16.10.2014, 16:54 Uhr

Spätestens jetzt muss jeder deutsche Politiker mit Blick auf seine Überwachungspflichten "den Stecker ziehen".

Deutschland ist mit ca. 28 % an der EZB beteiligt. Den deutschen Politikern kommen damit erhebliche Überwachungsaufgaben zu. Sie haben nicht nur das Recht der Überwachung sondern auch die Verpflichtung.

Wer dieser Verpflichtung nicht nachkommt, muss den Hut nehmen!

Herr Dr. Hans Hausberger

16.10.2014, 17:33 Uhr

Findet dieser Irrsinn, der nicht nur uns, sondern vor allem den Griechen selbst so eklatant schadet, denn niemals ein Ende? Will das EURO-Kartell die Katastrophe wirklich um jeden Preis auf die Spitze treiben?

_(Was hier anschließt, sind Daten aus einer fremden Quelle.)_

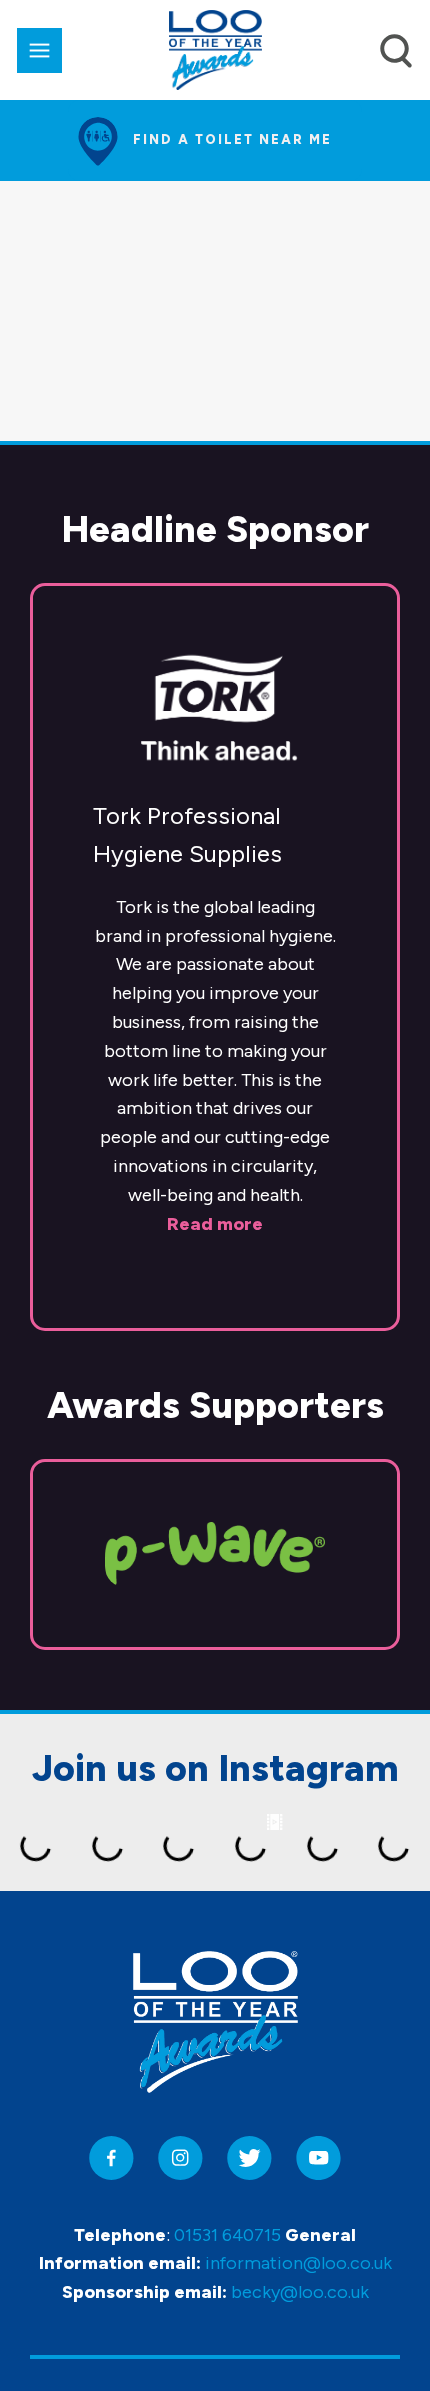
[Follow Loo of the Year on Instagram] (180, 2158)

Griechenland müßte dringendst -besser gestern als heute- seine Währung um mindestens 30% abwerten, kann es aber wegen der Wechselkursfessel der Währungsunion nicht.

Man muß sich das mal vor Augen halten: Eine um 30% überbewertete Währung wirkt für ein Land wie eine 30%ige Subvention auf alle Importe und gleichzeitig eine 30%ige Strafsteuer auf alle Exporte.

Wie soll denn ein solches Land, und wie sollen denn die Unternehmen in diesem Land, bei gleichzeitig völlig zusammengebrochener Binnenkonjunktur jemals wieder auf die Beine kommen?

Das geradezu fanatische Festhalten am Euro legt den Verdacht nahe, daß in Berlin und Athen -hier wie dort- absolute ökonomische Analphabeten regieren.